Exercise objective:
Look in the material below for the line holding "Tick the Engorde checkbox". Set it down exactly, with each later line up to and including the line holding "Click the Mean open price value 2.1033E+01".
:: Supplied records
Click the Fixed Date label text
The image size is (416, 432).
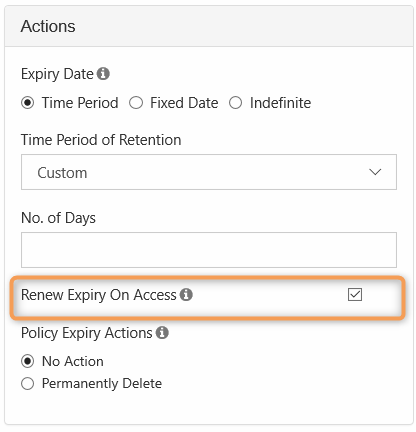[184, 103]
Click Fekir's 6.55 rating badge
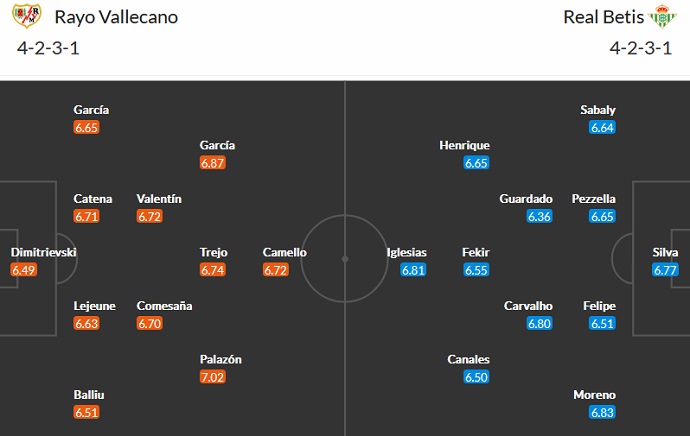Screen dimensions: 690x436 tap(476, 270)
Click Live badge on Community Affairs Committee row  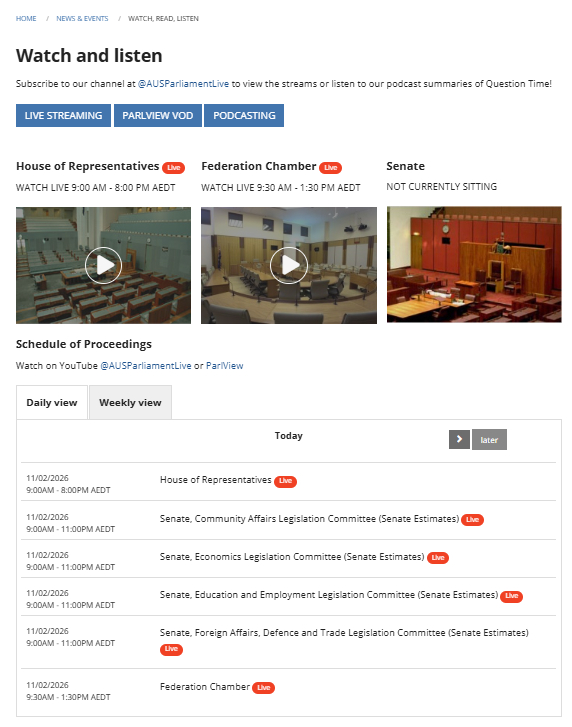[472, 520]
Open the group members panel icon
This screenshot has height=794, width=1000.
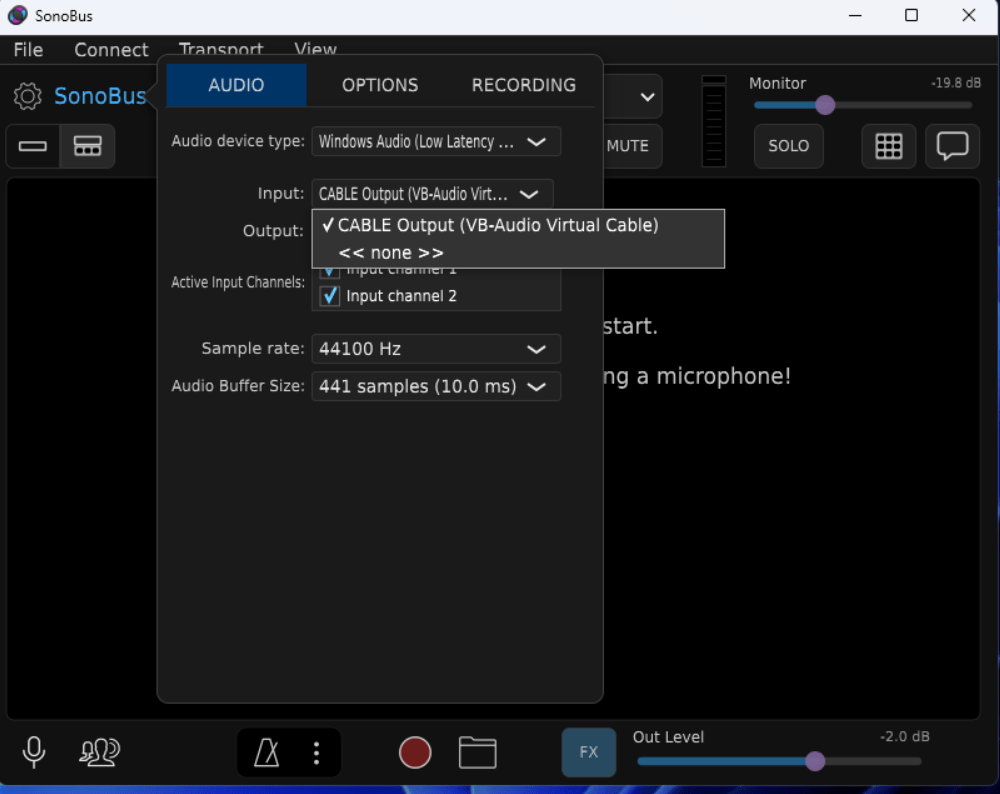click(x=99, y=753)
::::
:: Supplied records
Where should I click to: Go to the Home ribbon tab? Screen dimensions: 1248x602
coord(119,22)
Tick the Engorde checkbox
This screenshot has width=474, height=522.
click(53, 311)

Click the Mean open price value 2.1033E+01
::::
Expected answer:
Tick the Engorde checkbox
This screenshot has width=474, height=522.
click(53, 311)

Click the Mean open price value 2.1033E+01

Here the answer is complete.